In the Sprint and Verizon cases, the wireless carriers outsource payment processing for "premium services" to third-party aggregators. However, those third-party aggregators failed to implement sufficient compliance systems and monitor separate merchants placing charges on customers' cell phones.

The result was that merchants were able to place charges on customers' bills without proper authorization — and since the aggregators did little to prevent this from occurring, customers often incurred charges for services they did not want, did not know they were paying for and/or did not receive.

Although this was actually occurring because of the wrongful acts of merchants, and aggregators actually failed to stop these practices, Verizon and Sprint were in turn held responsible for their failure to oversee the aggregators and/or impose sufficient controls to protect consumers.

In other words Sprint and Verizon were ultimately held responsible for creating a flawed system that enabled others — two times removed merchants — to wrongfully place charges on customers' cellphone bills.

For lenders, the message here is clear. You are ultimately responsible for protecting your customers — no matter what.
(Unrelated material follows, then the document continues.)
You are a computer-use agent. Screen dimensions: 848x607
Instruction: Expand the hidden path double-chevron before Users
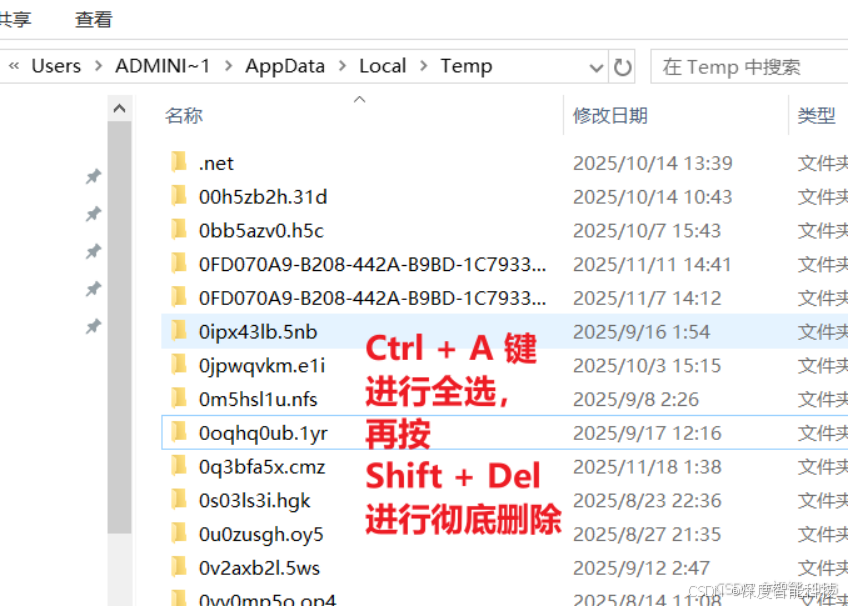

Anything you delegate to others or that you directly or indirectly expose your customers can wind up becoming your problem if the harm stems from an inadequate system or process that perpetuated or enabled the injury to occur.

The fact that those injuries are incident to the failings of third-party vendors and/or the intentional wrongdoing of two-times removed actors is irrelevant if the lender should have foreseen the potential risk and could have implemented different systems reasonably precluding the chain of causal events.

Ari Karen is an attorney at Offit Kurman.